# Stage 4 AI training: Global hyperparameters

See "Main_AI_training_Stage1.ipynb" for introduction and details about the original and rotated frames, inputs and outputs and machine learning training.

This stage focuses on selecting the optimal model's global hyperparameters.

In [None]:
# Import all auxiliar functions:
%run Auxiliar_functions.ipynb
# Define magnetometer and datafiles path:
data_path =  './Data/Final_t_BxByBz_zAut_LabFrame/' # Datafiles path
print("Num GPUs Available: ", len(tf.config.list_physical_devices('GPU')))

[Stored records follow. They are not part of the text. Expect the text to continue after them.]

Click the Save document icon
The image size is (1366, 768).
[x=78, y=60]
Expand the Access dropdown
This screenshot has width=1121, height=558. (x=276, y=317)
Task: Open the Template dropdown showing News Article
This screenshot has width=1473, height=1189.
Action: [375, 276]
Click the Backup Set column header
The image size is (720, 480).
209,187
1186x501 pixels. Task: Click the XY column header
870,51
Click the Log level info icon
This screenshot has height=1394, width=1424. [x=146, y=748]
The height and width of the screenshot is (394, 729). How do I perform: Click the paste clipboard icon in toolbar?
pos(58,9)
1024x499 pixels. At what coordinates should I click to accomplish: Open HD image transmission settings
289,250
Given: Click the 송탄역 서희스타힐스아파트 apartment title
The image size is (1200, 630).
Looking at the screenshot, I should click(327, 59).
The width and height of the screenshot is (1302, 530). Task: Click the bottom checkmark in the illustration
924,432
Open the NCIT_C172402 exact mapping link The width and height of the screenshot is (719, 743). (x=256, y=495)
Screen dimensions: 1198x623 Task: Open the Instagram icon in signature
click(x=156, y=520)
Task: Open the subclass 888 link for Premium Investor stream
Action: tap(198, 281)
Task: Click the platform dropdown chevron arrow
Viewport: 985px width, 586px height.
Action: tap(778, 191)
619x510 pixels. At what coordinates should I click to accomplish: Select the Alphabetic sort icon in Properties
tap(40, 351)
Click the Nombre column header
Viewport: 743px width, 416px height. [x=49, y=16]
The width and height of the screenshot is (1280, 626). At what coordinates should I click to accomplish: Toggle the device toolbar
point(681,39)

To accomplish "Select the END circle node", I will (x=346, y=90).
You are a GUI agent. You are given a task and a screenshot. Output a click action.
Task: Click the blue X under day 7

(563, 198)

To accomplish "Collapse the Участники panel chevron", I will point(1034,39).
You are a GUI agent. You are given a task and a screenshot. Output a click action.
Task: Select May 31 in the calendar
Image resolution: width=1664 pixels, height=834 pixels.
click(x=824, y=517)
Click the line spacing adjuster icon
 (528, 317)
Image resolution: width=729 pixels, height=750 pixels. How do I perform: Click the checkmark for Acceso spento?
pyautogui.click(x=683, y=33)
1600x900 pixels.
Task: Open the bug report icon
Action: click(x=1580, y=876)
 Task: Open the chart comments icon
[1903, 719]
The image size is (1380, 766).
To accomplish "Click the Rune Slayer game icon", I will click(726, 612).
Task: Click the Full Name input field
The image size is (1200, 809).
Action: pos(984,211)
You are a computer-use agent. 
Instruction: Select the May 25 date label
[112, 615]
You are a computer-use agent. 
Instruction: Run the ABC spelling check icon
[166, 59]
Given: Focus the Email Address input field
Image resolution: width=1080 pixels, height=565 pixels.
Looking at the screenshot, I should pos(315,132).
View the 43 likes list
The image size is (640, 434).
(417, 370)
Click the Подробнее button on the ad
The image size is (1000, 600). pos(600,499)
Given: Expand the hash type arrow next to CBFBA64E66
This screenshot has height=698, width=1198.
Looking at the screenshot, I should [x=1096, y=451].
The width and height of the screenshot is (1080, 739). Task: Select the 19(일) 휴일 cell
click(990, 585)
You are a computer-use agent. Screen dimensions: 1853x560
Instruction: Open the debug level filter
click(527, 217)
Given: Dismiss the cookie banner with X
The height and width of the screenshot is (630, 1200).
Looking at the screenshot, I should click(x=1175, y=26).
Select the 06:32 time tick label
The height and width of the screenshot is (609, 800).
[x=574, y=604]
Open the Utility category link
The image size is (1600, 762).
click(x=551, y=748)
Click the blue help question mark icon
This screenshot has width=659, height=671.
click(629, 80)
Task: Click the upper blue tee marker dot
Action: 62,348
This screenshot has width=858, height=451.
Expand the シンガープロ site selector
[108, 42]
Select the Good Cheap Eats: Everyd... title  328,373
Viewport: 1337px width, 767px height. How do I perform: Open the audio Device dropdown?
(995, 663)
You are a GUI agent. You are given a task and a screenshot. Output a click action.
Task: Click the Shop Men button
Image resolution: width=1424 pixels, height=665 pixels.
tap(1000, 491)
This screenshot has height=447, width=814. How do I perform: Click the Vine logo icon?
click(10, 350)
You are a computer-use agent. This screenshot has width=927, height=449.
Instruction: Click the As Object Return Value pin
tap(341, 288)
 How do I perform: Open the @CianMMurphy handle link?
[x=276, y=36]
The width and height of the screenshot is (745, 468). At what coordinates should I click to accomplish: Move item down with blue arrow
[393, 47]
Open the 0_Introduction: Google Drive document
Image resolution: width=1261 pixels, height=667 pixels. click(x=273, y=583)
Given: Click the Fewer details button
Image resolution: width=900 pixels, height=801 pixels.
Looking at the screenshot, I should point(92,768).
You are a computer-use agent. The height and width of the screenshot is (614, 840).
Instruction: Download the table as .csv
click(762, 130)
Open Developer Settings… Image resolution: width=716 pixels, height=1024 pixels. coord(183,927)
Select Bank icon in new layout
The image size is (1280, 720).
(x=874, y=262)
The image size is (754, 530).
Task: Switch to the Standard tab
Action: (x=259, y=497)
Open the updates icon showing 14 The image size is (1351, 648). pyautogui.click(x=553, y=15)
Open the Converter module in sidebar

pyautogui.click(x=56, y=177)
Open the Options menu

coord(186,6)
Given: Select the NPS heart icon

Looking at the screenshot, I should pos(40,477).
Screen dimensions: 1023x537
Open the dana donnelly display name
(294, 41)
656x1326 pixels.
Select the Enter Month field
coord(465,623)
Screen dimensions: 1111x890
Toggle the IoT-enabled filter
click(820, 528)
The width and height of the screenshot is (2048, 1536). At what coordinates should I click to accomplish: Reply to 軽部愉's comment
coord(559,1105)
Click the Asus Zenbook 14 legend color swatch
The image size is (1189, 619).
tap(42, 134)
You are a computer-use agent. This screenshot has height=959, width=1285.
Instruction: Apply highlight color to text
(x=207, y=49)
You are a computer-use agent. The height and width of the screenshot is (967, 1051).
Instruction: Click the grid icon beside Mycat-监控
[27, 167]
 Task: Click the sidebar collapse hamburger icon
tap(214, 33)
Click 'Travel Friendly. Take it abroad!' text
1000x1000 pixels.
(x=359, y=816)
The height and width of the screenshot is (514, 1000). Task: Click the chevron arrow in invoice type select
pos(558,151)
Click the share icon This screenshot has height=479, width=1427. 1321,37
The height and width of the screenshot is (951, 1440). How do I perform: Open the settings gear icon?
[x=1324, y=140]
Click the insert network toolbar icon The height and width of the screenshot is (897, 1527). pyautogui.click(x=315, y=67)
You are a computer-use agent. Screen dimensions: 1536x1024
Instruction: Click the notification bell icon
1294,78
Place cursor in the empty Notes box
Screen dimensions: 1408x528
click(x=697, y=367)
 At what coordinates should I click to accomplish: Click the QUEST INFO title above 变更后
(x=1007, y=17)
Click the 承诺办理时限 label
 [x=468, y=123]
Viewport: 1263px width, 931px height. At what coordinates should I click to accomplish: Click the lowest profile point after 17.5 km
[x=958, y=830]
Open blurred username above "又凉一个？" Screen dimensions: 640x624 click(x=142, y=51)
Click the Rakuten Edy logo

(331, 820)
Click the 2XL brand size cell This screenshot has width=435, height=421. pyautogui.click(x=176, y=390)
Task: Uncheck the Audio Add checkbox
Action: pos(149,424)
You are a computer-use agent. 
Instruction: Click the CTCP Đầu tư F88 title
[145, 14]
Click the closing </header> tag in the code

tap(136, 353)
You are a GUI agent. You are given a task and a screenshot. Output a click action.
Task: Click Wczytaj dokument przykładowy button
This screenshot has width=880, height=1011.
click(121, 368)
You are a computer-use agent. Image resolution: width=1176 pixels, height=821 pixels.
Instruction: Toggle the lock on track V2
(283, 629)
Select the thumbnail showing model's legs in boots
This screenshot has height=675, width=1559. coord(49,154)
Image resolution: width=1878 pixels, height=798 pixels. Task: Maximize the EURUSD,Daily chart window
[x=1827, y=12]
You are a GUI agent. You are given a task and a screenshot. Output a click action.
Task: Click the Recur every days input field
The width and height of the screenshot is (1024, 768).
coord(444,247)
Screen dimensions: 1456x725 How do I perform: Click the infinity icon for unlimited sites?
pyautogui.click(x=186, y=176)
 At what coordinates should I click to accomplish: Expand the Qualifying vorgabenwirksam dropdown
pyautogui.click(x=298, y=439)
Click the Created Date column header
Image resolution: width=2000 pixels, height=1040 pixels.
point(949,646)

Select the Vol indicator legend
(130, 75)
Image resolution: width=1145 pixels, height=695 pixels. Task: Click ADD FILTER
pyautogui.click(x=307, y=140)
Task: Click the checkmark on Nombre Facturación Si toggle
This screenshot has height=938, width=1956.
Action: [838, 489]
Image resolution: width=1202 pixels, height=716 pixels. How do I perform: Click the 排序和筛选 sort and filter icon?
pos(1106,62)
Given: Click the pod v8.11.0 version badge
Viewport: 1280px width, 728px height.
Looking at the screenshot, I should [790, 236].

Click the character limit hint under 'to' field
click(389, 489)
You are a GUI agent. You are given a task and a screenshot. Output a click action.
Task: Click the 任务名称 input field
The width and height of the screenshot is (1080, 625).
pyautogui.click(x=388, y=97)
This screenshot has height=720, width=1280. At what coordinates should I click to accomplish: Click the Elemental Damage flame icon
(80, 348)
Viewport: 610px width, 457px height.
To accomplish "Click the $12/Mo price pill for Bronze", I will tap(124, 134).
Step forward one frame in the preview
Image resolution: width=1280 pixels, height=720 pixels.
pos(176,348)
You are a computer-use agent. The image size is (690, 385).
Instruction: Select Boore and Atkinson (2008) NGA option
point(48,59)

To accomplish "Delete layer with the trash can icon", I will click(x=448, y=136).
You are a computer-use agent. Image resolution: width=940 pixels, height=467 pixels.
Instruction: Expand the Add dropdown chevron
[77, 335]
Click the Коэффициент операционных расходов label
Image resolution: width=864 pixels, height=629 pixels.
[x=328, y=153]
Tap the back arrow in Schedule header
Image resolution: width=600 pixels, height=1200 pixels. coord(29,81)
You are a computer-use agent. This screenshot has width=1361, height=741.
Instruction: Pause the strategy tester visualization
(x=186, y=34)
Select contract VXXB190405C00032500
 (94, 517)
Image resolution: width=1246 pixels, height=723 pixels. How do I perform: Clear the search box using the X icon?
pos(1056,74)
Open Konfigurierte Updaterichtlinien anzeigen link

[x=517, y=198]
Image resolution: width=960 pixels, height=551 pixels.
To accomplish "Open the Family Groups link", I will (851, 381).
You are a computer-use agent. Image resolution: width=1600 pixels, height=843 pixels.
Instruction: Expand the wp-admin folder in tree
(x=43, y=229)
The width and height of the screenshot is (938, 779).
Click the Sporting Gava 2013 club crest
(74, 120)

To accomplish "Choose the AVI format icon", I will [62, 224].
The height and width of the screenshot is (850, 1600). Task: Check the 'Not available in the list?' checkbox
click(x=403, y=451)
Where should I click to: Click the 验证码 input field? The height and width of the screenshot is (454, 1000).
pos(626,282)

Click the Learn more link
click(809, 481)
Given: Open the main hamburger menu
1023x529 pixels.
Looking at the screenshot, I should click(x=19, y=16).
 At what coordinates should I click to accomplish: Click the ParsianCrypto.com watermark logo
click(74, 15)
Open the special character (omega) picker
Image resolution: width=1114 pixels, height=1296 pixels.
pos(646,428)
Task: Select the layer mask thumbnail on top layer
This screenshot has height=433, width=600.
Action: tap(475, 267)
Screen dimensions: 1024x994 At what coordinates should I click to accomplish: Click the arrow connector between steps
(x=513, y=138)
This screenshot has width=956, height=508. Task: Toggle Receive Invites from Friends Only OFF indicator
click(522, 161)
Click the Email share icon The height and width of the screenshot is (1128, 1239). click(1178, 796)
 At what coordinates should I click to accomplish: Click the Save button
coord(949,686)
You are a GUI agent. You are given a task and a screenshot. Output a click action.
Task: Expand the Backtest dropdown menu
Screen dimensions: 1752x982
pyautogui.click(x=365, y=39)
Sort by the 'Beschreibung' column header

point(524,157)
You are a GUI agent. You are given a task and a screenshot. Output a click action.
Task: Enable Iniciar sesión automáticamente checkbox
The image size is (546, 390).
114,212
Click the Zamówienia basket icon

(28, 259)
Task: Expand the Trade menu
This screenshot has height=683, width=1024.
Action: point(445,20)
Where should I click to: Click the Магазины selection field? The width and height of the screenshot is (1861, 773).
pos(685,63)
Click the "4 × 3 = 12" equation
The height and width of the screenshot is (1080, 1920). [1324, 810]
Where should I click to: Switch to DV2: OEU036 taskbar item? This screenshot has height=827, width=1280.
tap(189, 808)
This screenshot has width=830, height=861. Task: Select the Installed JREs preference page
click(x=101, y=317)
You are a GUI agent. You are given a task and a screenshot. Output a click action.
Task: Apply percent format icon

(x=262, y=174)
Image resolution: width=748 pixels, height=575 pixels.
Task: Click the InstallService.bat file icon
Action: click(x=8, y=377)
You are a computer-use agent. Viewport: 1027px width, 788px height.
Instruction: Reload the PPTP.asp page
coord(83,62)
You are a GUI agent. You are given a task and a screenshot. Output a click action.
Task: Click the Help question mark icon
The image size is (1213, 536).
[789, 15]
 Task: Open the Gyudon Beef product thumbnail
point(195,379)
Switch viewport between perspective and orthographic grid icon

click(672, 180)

## Load original data and define rotational frames
Load data from files (many segments) and store information in dataframes, one for each segment. The original data is in the **Laboratory rotational frame (RF1)**. Other rotational frames will be defined in a dictionary, expliciting the rotation axis and angle. They are named arbitrarily, their name is the dictionary's key, and their rotational axis, angle (in degree units) and name are specified as the first, second and third elements of a list, respectively.

In [None]:
# Load data:
files = [data_path+file for file in os.listdir(data_path)]
df_all = [pd.read_csv(file) for file in files]
# Define rotational frames in a dictionary, with the name as key, rotational axis, angle [degree] and name as values:
RFs = {
    'RF1': [None,None,'RF1'], # Original RF
    'RF2': [np.array([0.41,0.75,0.52]),90,'RF2'], # Hardest RF
    'RF3': [np.array([0.47,0.79,0.39]),120,'RF3'], # Intermediate RF
}

## Generate time windows

### Load original data

Each data segment is processed as time windows with a fixed time length. Each processed segment is stored as a \<Time_Wdw\> object, which has all the relevant information for magnetic analysis and position-labeling, as well as useful functions that allow to make arbitrary frame rotations.

In [None]:
# Load time windows from different segments:
wdw_pp = 40 # Number of points for time windows (dt=0.1s)
t_wdws = [] # Initiate list for all segments
norm_aux = 0 # Initiate auxiliar value for normalization.
for i_segm in [0,1,2,3,4]:
    t_wdws.append(Time_Wdw(wdw_pp, f'segm{i_segm+1}', 
                              gr_tr= 'zTrue_m' in df_all[i_segm].columns)) # Initiate object
    t_wdws[-1].store_orig_data(df_all[i_segm]) # Store original data 
    #t_wdws[-1].window_data() # Window data without any augmentation
    norm_aux = np.max([norm_aux,np.max(t_wdws[-1].B_RF1)])
# Set normalizing value for future reference [nT]
for t_wdw in t_wdws:
    t_wdw.norm_value = norm_aux/np.sqrt(3) 
# Separate into training and testing datasets:
t_wdws_train = [t_wdws[0],t_wdws[1],t_wdws[2]]
t_wdws_test = [t_wdws[3],t_wdws[4]] # These ones have ground truth
# Print summary:
print('Time window points:',wdw_pp)
print('\n','-'*20,' Training ','-'*20,'\n')
summarize_TW_segments(t_wdws_train)
print('\n','-'*20,' Testing ','-'*20,'\n')
summarize_TW_segments(t_wdws_test)

### Hyper-parameters - Global

This stage focuses on the ML model's global: learning rate, optimizer and activation function. From Stage 3 analysis, I've chosen the following model:

* CNN [32 filters, 16 kernel size] + CNN [32 filters, 4 kernel size] + DNN [1024 neurons]+[512 neurons].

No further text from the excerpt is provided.